# Available records:
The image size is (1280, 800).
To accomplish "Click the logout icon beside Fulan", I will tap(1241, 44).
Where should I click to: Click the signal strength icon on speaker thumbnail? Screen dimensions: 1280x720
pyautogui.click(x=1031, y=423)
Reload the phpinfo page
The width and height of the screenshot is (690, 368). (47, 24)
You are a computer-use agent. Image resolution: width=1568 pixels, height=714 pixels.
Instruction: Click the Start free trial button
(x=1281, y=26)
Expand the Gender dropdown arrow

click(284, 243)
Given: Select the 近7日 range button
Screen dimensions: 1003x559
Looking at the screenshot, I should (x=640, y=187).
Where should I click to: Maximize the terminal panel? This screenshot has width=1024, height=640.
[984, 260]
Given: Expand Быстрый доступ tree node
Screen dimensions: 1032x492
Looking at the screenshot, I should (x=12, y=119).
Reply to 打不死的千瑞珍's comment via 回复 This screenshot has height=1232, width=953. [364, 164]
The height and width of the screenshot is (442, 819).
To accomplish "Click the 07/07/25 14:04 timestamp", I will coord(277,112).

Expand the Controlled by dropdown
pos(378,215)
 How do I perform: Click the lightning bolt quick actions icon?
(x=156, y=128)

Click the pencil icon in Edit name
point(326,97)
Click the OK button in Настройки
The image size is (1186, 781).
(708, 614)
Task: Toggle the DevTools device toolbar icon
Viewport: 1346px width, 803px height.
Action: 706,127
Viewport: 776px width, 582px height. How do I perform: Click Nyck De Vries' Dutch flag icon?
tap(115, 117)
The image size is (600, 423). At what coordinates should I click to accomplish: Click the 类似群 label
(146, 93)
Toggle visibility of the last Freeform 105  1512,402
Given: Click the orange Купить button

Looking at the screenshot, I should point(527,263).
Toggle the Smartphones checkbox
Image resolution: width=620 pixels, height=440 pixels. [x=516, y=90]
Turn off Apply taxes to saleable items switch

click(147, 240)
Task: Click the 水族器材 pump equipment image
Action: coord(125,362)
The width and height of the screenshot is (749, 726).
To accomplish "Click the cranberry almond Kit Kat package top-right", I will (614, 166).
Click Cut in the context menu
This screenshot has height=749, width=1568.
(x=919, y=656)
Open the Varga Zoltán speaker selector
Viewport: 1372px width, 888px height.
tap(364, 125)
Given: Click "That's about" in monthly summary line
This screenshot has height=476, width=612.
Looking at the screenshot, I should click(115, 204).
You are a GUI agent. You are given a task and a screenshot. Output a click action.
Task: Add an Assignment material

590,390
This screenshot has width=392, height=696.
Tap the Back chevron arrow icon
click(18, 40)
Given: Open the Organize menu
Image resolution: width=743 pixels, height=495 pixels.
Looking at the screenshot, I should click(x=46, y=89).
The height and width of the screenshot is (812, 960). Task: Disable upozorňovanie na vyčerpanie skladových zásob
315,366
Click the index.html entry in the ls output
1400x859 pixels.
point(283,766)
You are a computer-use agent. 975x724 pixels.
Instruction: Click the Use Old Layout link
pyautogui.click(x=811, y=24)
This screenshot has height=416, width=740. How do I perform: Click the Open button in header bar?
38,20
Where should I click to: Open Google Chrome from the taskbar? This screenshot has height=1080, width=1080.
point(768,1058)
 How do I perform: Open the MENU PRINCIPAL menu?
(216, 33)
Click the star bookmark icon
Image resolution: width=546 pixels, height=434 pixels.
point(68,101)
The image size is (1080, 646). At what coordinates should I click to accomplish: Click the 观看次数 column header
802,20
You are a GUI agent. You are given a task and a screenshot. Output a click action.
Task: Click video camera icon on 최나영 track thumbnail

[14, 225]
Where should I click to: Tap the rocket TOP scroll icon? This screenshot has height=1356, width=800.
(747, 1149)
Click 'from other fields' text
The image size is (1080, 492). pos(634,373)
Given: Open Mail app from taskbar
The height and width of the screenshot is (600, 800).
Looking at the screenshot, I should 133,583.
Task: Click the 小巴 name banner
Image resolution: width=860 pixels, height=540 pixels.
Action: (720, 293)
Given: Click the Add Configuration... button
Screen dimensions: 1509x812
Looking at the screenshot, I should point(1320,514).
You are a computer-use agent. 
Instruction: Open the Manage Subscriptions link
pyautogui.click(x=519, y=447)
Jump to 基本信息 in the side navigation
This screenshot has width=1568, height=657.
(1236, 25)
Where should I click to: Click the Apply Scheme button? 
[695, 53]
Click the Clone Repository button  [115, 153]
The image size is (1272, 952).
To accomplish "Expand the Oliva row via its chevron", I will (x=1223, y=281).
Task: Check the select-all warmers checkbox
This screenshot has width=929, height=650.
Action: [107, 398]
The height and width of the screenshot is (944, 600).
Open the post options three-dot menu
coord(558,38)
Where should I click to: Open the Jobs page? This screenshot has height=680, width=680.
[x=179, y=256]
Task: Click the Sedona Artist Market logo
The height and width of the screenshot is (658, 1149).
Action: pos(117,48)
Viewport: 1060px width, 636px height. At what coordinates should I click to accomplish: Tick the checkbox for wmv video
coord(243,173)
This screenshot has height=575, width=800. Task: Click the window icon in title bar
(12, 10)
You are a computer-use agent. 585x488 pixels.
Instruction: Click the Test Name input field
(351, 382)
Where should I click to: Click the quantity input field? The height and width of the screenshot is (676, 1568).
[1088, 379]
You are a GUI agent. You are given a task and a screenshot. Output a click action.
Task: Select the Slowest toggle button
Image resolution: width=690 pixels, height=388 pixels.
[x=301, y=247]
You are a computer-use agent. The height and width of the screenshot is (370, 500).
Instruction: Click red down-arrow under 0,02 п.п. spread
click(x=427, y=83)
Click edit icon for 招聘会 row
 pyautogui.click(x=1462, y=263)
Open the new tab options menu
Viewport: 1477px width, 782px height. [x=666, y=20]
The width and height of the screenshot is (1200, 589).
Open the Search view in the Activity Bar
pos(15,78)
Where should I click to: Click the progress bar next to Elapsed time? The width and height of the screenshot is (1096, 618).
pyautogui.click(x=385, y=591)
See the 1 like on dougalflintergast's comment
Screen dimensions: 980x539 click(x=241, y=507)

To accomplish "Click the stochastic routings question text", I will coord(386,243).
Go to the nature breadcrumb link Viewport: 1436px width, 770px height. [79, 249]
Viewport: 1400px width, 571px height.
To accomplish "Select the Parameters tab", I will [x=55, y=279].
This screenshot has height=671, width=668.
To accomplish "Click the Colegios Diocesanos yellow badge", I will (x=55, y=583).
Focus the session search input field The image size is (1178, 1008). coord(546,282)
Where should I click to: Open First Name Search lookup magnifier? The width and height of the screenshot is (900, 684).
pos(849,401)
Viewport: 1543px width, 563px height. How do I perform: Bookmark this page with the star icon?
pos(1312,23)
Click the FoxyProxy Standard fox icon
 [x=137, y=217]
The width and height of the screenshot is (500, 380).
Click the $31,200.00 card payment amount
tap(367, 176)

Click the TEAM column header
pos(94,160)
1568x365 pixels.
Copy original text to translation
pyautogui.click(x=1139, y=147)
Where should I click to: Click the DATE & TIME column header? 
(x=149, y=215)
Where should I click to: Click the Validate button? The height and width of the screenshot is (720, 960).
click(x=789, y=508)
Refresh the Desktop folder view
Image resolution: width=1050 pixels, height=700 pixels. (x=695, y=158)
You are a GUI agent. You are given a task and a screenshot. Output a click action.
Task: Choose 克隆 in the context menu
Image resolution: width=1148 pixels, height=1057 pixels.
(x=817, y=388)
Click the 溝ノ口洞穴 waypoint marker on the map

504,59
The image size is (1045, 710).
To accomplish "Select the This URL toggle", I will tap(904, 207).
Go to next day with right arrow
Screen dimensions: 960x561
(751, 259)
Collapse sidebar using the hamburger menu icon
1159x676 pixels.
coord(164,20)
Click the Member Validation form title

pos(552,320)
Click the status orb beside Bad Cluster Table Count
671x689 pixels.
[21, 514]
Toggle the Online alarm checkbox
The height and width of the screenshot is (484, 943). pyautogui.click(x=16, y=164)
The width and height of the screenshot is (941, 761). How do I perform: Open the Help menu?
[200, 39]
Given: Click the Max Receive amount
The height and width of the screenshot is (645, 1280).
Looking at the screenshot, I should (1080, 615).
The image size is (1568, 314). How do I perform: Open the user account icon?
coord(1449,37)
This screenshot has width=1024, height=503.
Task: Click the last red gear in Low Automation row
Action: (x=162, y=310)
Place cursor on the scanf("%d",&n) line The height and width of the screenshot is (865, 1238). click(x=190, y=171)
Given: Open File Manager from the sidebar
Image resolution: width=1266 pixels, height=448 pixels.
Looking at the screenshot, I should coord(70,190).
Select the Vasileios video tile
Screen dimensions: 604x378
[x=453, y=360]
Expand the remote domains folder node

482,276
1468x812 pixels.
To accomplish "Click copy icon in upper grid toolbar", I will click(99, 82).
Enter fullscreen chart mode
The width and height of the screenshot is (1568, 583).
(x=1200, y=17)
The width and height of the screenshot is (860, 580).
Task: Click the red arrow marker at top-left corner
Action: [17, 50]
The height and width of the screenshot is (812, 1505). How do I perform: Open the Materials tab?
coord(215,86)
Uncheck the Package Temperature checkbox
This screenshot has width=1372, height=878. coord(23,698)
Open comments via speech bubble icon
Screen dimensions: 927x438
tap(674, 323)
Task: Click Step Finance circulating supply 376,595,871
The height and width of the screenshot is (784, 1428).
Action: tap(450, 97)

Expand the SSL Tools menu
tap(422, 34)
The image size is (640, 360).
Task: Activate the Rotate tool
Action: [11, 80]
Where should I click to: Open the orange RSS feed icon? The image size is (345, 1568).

# Task requirements:
Every line above that holds "toolbar" should be copied out.

# Response to the exercise:
Task: Toggle the DevTools device toolbar icon
To accomplish "Click copy icon in upper grid toolbar", I will click(99, 82).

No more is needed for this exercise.